Organisations, especially corporate giants, have to have an information security policy in place that proves they have taken necessary steps and measures to safeguard the information they gathered. If these policies are not adhered to, the regulators may prosecute.

Alertsec Xpress is used by organizations that have recognized the need to protect their information. Customers range from single-user sole traders and consultants to multinational companies with a large number of offices around the globe. Alertsec Xpress’s Check Point Full Disk Encryption is used by over 4 million users worldwide.

No comments »

Posted in Computer security, Data Protection, Encryption, Hackers, Identity and Information loss, computer security software, data breach, data encryption, identity theft

Tags: Check Point Databases DTS Eastern Europe Health Health department identity theft Medicaid Salt Lake City Server (computing) Social Security number TransUnion Utah

Gaming Website ‘RockYou’ to pay $250k over Data Breach

March 31st, 2012

Rockyou reaches settlement with FTC over data breach

RockYou, a social gaming website, settled the pending charges of $250,000 towards the U.S Federal Trade Commission (FTC). The data breach that happened in 2009 where ‘RockYou’ exposed personal information of thirty two million users to the hackers rocked the data world. The pending charges included the civil penalty and other concessions. Violation of Children’s Online Privacy Protection Act (COPPA), not engaging in deceptive claims regarding privacy and data security and maintaining a data security program are included in the other concessions charged.

What did RockYou do?

The FTC suspected that RockYou collected information from 179,000 children. According to the federal law, collection, use or exposing the personal information of children below 13 years of age is not allowed. They need to take their parent’s consent. The information collected by RockYou contained date of birth of children. FTC in an agency’s wider campaign took action against Rock You. This campaign was to ensure that companies live up to their promises on data security of their customers. Along with FTC, there was an Indiana man, Alan Claridge who also filed suit against Rock You for the massive data breach in November 2009. However, the case got settled out of the court for $2000 and legal fees which amounted to $290,000.
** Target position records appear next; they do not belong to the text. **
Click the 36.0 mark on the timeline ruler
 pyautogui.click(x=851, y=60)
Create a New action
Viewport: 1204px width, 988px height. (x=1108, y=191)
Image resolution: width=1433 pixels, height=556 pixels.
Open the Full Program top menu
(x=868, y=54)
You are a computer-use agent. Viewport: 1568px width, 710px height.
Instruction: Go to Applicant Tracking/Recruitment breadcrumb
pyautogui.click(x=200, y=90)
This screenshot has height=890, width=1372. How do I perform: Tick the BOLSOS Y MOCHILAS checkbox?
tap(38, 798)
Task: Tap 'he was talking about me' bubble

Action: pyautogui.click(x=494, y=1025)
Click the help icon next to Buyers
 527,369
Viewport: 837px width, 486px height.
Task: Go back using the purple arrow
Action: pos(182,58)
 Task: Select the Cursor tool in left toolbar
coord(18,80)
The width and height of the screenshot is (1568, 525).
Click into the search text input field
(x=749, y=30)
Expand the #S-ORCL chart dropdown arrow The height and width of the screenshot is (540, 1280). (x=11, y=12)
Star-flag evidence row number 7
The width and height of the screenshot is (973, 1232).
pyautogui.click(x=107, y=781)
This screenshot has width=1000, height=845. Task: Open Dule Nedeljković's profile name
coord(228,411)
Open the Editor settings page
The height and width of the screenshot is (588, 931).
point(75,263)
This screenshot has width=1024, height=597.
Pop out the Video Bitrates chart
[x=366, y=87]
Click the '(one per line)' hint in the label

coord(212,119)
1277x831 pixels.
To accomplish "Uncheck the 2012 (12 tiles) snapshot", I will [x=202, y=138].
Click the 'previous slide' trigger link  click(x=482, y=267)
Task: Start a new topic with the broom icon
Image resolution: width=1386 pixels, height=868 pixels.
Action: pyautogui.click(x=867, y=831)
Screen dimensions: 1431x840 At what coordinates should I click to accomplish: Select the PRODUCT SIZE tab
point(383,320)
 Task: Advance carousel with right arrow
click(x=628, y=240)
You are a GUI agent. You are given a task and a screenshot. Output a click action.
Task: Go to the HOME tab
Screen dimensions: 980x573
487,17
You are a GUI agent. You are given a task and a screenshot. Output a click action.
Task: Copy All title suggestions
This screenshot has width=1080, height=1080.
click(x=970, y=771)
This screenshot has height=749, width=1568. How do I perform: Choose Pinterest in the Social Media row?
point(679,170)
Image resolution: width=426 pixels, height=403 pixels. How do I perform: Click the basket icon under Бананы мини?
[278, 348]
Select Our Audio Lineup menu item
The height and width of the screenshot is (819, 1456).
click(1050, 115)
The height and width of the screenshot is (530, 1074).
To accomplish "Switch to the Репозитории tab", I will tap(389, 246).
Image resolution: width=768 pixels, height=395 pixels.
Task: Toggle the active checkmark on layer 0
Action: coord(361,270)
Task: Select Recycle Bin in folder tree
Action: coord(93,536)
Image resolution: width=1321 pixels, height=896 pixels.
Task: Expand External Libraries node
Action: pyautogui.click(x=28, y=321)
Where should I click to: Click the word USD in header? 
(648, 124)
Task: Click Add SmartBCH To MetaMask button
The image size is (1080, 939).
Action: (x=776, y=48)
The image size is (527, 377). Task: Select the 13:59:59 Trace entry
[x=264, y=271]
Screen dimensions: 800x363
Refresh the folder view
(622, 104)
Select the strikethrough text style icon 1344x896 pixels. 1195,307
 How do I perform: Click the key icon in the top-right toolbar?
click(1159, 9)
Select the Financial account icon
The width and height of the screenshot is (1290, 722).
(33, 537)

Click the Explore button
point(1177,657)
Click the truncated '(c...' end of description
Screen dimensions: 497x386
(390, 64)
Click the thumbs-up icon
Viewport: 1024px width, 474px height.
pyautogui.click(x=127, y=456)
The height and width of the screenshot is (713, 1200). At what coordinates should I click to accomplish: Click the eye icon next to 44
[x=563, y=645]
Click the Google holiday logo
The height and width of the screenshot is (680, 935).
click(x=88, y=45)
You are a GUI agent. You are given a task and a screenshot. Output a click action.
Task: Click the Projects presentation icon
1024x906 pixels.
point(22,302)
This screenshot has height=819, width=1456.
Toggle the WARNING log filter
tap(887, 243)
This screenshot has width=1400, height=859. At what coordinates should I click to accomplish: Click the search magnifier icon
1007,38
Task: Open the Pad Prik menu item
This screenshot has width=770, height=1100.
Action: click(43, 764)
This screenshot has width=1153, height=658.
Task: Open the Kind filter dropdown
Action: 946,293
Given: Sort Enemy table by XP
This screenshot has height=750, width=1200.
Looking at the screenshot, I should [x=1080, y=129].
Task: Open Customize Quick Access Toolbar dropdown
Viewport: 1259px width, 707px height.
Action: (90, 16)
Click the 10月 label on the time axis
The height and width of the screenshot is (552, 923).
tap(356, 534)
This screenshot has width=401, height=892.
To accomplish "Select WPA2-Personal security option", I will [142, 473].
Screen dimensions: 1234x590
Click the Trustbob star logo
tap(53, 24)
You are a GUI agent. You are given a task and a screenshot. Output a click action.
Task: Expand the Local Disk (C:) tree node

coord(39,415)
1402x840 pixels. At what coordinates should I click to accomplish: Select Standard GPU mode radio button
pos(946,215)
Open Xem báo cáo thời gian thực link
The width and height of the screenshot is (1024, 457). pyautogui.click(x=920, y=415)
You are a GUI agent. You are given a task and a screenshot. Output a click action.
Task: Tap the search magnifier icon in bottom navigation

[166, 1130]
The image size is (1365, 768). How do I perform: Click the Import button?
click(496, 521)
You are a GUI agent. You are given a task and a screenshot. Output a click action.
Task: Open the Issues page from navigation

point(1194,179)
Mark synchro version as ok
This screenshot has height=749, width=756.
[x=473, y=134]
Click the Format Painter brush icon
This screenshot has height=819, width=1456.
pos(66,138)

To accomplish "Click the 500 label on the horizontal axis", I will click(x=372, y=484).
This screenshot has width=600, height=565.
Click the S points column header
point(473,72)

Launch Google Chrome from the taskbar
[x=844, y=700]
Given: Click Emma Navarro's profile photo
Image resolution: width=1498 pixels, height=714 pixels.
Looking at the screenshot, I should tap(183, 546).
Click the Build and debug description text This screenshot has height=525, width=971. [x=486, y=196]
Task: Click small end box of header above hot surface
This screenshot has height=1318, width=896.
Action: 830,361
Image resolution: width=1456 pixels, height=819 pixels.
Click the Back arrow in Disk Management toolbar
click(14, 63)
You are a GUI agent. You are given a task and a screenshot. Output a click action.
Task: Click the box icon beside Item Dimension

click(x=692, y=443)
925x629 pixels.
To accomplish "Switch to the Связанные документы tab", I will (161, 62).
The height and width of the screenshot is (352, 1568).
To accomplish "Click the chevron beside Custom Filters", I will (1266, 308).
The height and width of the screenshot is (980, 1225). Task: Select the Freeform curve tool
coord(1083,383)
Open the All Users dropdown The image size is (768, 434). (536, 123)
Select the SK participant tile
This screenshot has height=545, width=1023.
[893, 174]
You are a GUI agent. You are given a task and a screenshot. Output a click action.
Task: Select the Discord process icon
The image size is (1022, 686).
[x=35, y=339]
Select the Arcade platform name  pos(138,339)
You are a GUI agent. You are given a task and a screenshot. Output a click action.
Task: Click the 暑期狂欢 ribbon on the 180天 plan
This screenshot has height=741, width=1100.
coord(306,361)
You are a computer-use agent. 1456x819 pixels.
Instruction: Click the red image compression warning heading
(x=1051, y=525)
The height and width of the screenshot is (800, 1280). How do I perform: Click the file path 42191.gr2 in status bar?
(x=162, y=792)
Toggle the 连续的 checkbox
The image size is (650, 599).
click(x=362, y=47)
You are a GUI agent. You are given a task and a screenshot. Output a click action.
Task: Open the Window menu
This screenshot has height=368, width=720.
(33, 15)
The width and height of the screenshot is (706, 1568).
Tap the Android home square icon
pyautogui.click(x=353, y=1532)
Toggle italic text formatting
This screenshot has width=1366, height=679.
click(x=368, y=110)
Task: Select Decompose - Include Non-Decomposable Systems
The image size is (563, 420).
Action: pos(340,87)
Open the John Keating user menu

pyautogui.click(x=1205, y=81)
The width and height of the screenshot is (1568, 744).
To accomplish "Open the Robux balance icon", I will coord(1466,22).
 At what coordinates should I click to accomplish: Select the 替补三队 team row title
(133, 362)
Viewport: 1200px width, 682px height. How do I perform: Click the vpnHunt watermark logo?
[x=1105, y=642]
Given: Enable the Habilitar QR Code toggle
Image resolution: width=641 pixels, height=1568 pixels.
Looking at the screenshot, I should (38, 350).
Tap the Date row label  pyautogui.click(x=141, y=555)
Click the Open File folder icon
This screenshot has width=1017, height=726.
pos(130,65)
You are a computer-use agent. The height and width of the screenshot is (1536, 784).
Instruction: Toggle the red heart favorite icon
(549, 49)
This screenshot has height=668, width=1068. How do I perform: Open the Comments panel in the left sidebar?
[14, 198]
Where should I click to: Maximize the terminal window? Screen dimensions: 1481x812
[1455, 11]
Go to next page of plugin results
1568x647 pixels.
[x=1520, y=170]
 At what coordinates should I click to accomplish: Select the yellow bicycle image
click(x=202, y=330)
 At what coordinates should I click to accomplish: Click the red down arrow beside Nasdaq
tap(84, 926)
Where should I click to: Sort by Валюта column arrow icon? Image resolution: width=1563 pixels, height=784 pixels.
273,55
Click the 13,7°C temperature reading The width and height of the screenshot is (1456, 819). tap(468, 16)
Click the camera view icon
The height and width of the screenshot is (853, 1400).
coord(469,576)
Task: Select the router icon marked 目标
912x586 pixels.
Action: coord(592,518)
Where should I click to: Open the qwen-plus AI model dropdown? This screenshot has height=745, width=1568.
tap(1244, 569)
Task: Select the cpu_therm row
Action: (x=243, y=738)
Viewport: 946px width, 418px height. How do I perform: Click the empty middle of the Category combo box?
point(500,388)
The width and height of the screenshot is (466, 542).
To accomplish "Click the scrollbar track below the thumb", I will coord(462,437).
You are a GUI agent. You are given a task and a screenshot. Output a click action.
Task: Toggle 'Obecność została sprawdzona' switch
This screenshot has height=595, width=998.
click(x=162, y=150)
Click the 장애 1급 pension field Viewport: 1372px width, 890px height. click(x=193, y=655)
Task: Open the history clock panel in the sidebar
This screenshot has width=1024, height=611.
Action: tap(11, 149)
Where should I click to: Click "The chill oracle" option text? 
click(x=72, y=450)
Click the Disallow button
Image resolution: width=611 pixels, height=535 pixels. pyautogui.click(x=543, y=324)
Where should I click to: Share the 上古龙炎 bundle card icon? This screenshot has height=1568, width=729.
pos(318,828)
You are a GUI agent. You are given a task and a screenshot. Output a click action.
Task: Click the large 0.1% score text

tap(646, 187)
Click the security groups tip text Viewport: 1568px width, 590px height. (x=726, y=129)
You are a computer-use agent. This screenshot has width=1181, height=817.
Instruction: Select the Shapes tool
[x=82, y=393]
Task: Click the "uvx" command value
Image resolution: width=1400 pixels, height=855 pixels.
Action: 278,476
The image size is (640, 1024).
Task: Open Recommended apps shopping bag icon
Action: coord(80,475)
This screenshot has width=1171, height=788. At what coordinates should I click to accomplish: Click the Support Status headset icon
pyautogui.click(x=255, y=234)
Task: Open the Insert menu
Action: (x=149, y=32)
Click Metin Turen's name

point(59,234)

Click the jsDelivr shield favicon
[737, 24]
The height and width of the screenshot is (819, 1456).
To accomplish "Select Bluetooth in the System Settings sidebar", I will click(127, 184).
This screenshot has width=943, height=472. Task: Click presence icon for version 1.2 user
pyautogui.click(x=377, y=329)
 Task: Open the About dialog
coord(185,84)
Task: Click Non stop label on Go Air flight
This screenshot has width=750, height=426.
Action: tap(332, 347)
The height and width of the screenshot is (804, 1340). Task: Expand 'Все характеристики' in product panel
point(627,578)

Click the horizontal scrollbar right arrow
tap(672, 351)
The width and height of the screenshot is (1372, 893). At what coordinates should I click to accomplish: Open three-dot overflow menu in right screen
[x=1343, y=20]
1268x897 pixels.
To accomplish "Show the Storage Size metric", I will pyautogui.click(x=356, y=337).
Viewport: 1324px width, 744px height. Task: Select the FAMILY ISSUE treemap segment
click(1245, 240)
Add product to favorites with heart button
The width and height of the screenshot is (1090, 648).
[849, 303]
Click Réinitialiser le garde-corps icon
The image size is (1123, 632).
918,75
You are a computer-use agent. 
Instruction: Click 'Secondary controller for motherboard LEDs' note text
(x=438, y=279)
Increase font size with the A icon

Rock You proved to be a good example for weak passwords. A study showed that RockYou members had bad password practices like RockYou, 12345,123456 and so on.

A study indicated that passwords like names, slang words dictionary words are very popular. If a hacker tries to guess the first 5000 words from the dictionary, it is very obvious that he would likely have access to many accounts. At this rate, a hacker will gain access to 1000 accounts in less than 17 minutes.

To avoid data theft

RockYou should have had a strong data security policy and they should encourage people to keep strong passwords when they sign in. Companies like gaming sites or social networking sites should educate people on the importance of having strong passwords. There should be a set of password policies. Encryption is necessary for the confidentiality and security of the customers. FTC has a new publication to help the teens in navigating internet safely known as Living Life Online. A regular data security program should be implemented by organisations like RockYou and audited by third party. RockYou will also need to delete the information collected from children under 13 years of age as stated by FTC and will need to pay $250,000 as a penalty towards COPPA violations.

Alertsec Rocks

Organisations and individuals are being trained to handle their data security in a better way. Names like Sarbanes-Oxley, PCI Data Security Standard, HIPAA, and the Data protect Act are all examples of guides for different industries and sectors. Companies are expected to have an information security policy in place to safeguard the information.

With Alertsec, your data can remain safe. It uses encryption software to protect your data from breaches and theft.

Alertsec Xpress is backed up by Check Point Full Disk Encryption and is used by over 4 million users worldwide, with single deployments exceeding 150,000 laptops and PCs. This is the most deployed software of its kind and is seen as today’s market leader.